**PROBLEM TO WORK ON:**
Output every line of the rows below as a JSON list of strings, one string per line, skipping blank lines. Leave the pictures out of the answer.

╭─ ENTRIES

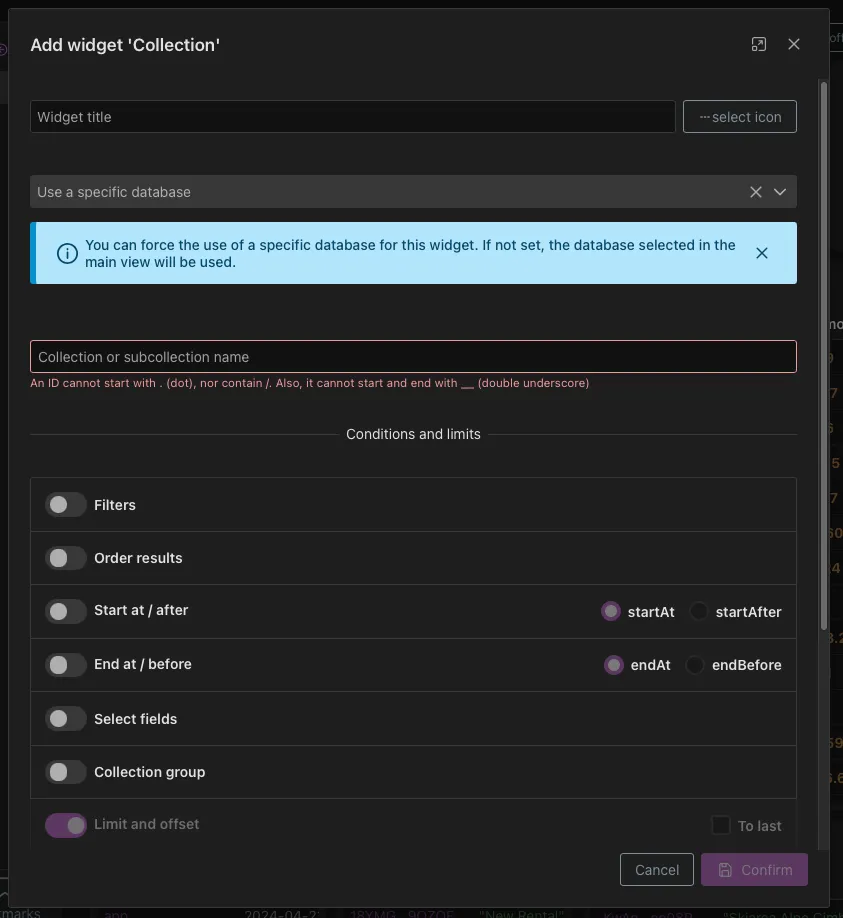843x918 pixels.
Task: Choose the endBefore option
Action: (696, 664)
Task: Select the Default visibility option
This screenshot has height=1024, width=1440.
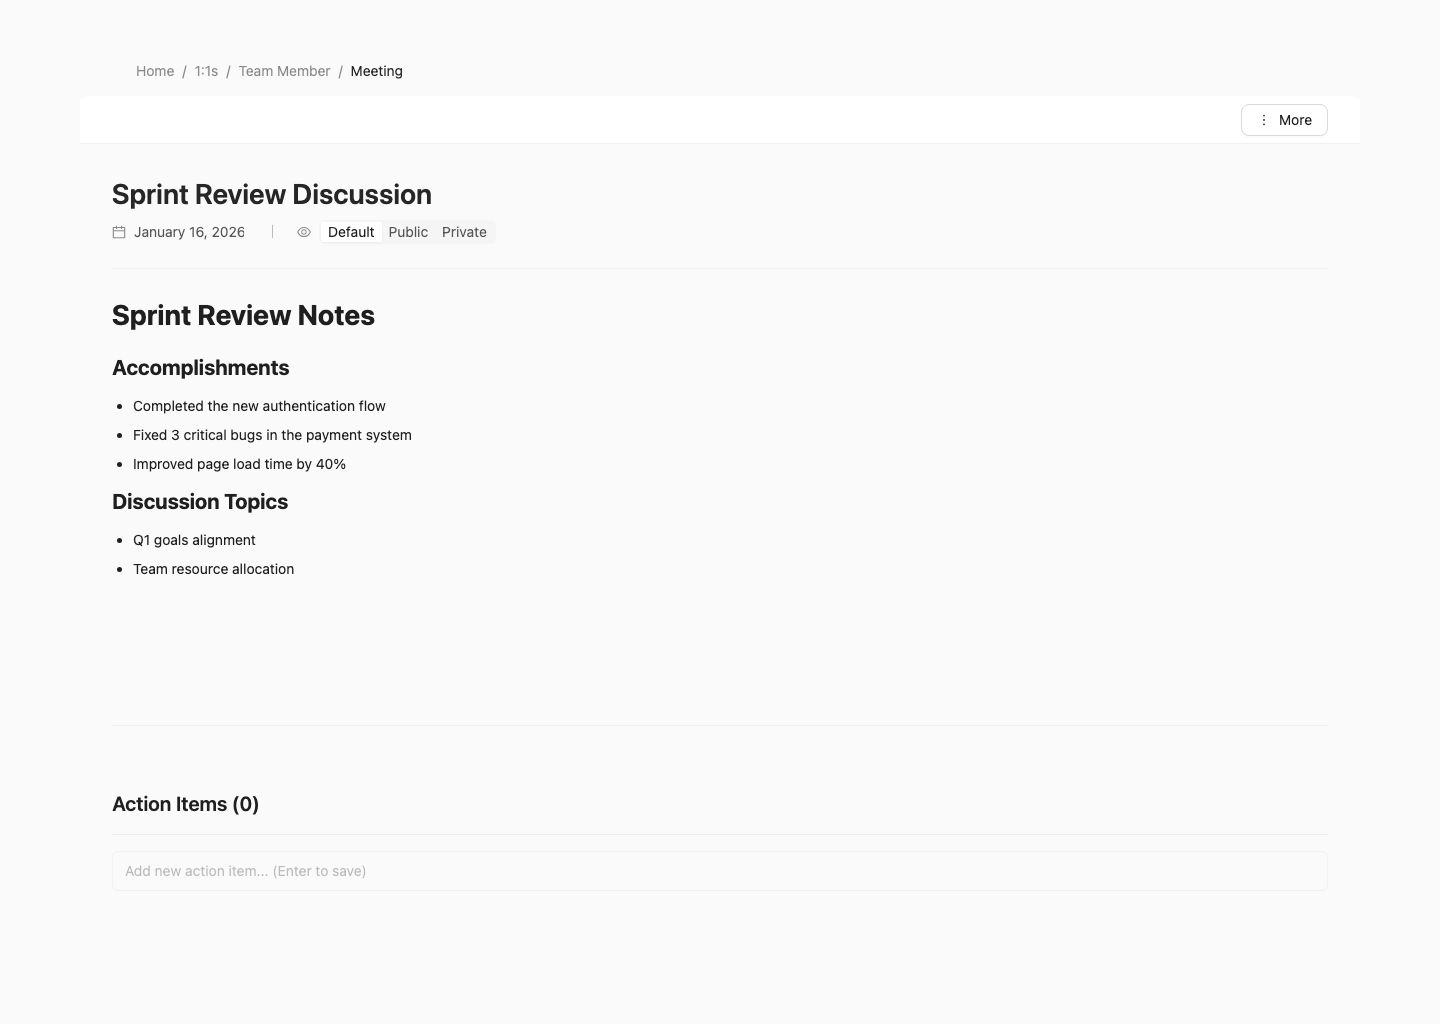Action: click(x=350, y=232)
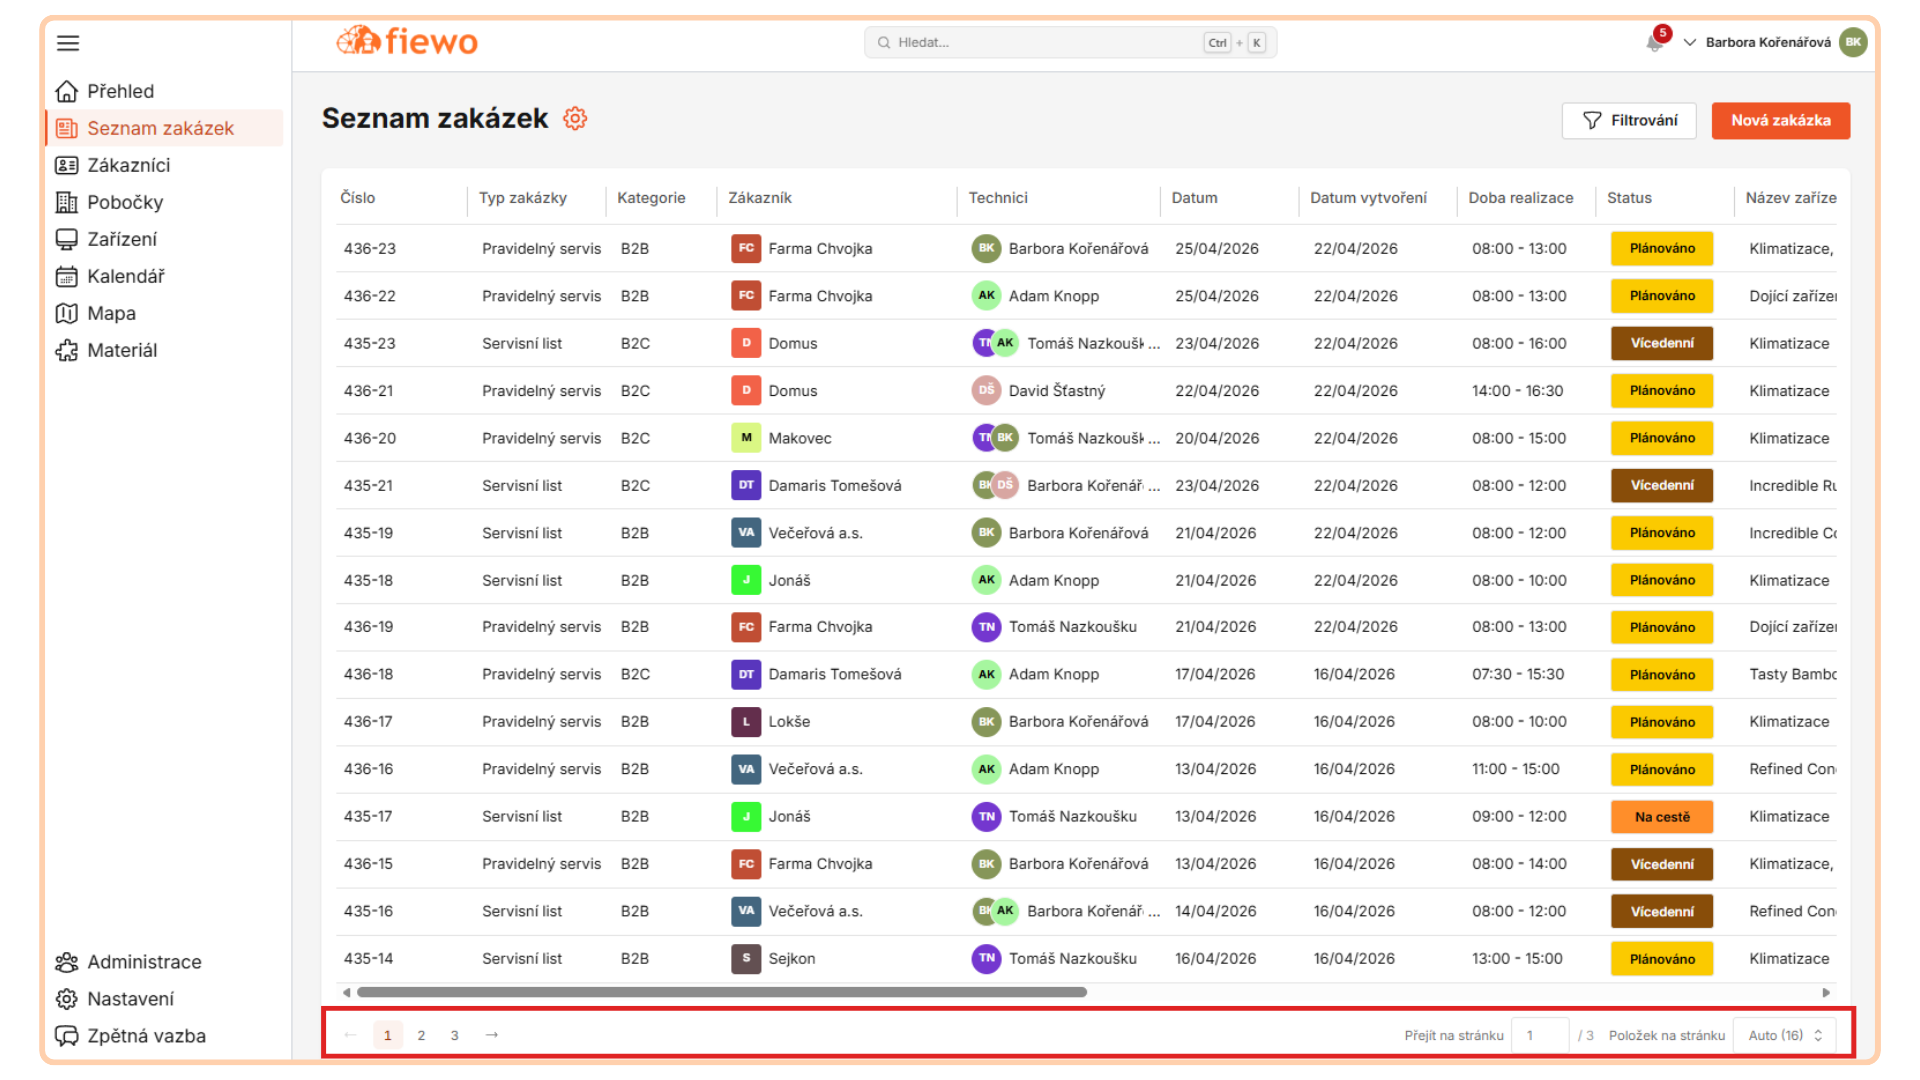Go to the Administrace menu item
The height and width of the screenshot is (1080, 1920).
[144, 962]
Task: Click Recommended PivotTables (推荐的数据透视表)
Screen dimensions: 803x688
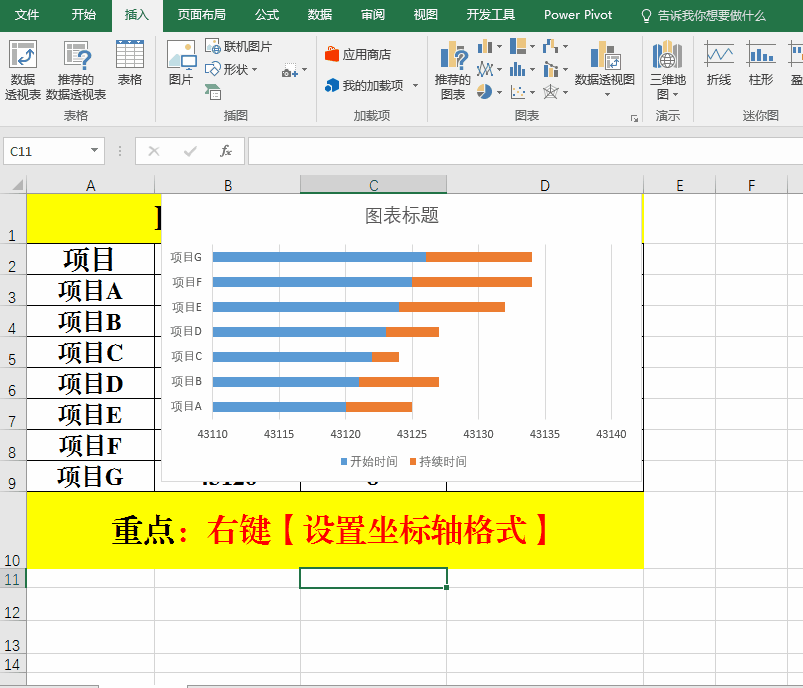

╰─

**THE RESPONSE:**
[
  "843x918 pixels.",
  "Task: Choose the endBefore option",
  "Action: (696, 664)",
  "Task: Select the Default visibility option",
  "This screenshot has height=1024, width=1440.",
  "Action: click(x=350, y=232)",
  "Go to the Administrace menu item",
  "The height and width of the screenshot is (1080, 1920).",
  "[144, 962]",
  "Task: Click Recommended PivotTables (推荐的数据透视表)",
  "Screen dimensions: 803x688"
]